How could I not review this?
Upon starting, the game plays an introduction that tells you everything you will ever need for a backstory: an unseasonably dressed rockstar is driving on a lonely winter road when he comes across Santa Claus, who, sleigh and reindeer and all, seems to have crashed for no apparent reason. Flashing back to happy Christmases past, the rockstar tries to help Santa the only way he knows how… with the power of ROCK!
Large amps are summoned, cables are strewn, an accord is played… but the rock energy feeds into Santa, then back to the nameless rockstar, consuming everything in a blinding explosion and creating…
I don’t know what else to put in this section. The menu and the options and all that jazz are pretty standard fare for what seems to be a recent console port/upgrade, with a dearth of in-depth graphics options, but functional otherwise. I don’t really care; all this fiddling around in menus is cutting into my ROCK time. New Game, go!

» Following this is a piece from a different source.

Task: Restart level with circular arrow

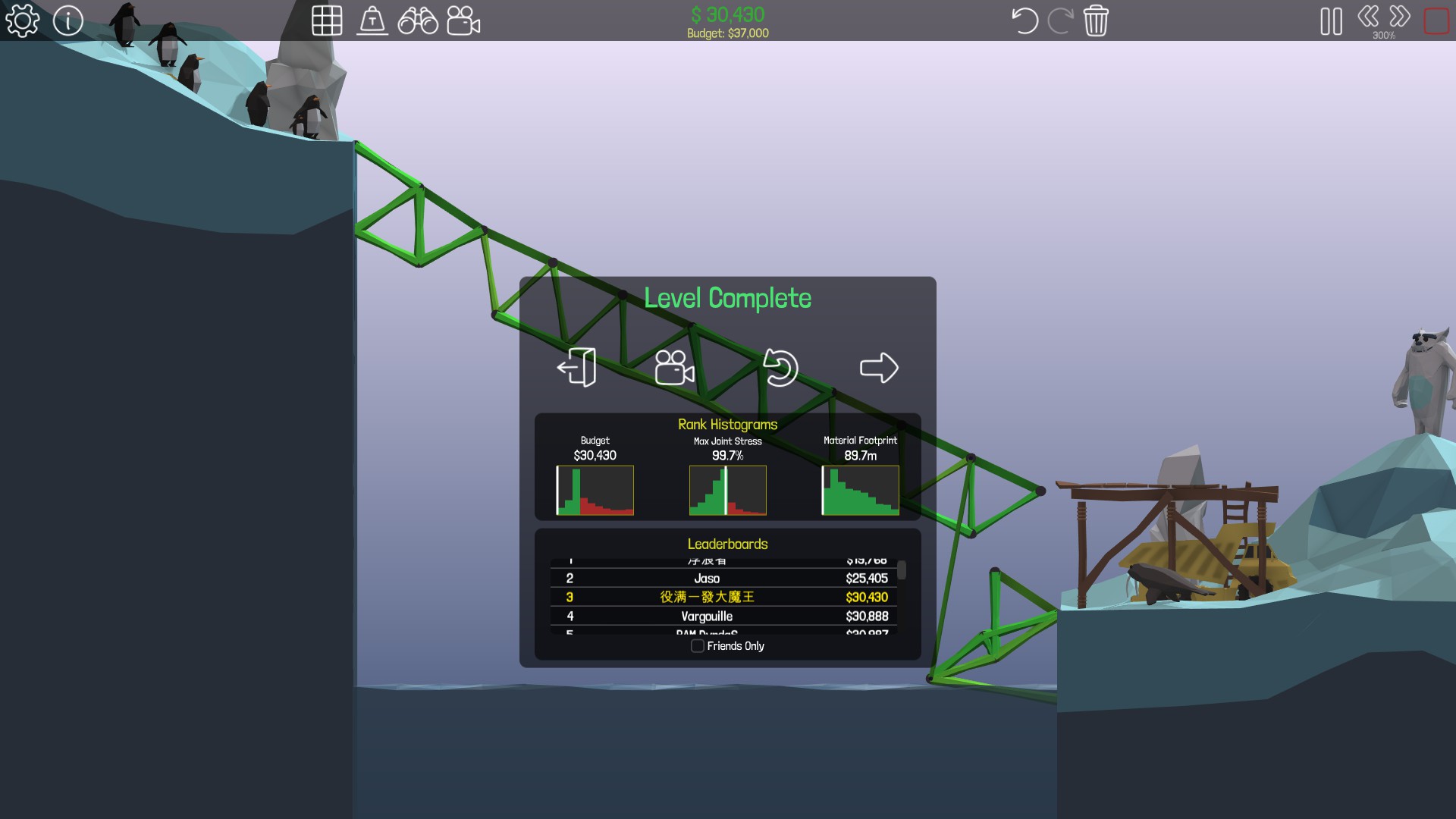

Alright, so ‘New Game, then set up some stuff, then go’.
You know, I remember reading that this game supports those USB Guitar Hero guitars. It’s too bad I don’t own any of those (though I owned a few Wii-based ones a couple of years back), because that would really be the only proper way to play a game like this. But I guess I’m stuck playing this with a keyboard, like a… wait. Wait.
This marks the second time in this review I want to use the phrase ‘how could I not?‘. So yeah, Rockstar mode enabled, keyboard awkwardly clutched like a guitar, I continue. MEDIUM difficulty, of course; I’m pretty sure my manly manly hands can handle four buttons at a time. Not five, though, that’s just crazy talk.
Next, the game deposits me on this crazy world map.
I guess this forms the backdrop for the campaign mode? It seems a little linear to be anything more than a gimmick, but I’m open to surprises. After all, this game actually exists, so my preconceptions were well and truly shattered before I even began playing.
Alright, enough text. Time to ROCK! I select the first level, confident in the assumption that this might be a tutorial level of sorts. Or at least give me a little controls introduction. I mean, the game offers a fairly unique control scheme, and while I’m holding up my keyboard like a boss, I actually have no idea what way or orientation to hold it in. Or what buttons to press. Or what I’m even supposed to do. Surely the game will tell me these things?
It turns out my preconceptions are due for another shattering. The game starts by actually starting, leaving me groping at my keyboard to find the right buttons to press as multi-coloured notes casually flow down, mocking my inability to hit them with a series of loud PLUNKS and WONKS. I struggle for a few seconds, then give up, as the game yeers at me for failing and ruining Christmas forever.
Dejected, I slink to the options, trying to make some sense out of the controls. I’m greeted with this:
Well, that explains some things. After fiddling around with my hand-held keyboard for a bit, I find a set of regular keys that work pretty well. I start another game, gear up to ROCK, and find out that these keys cause keyboard ghosting, meaning I can’t hit certain double-key combinations.
After about fifteen minutes of fiddling, I’ve finally found a set of keys that, on Medium difficulty, allows me to play everything. And yes, I guess that does mean that the entire first half of this review was dedicated not to initial gameplay impressions, but to figuring out the kind of basic shit the game should have just told me about in the first place. And yes, maybe I am a little bitter about that; it’s not easy changing your controls when you’re holding your keyboard like this.
But hey, keep calm and carry on, right? I’m sure the healing power of all the ROCK in my immediate future will make me forget all about these little annoyances.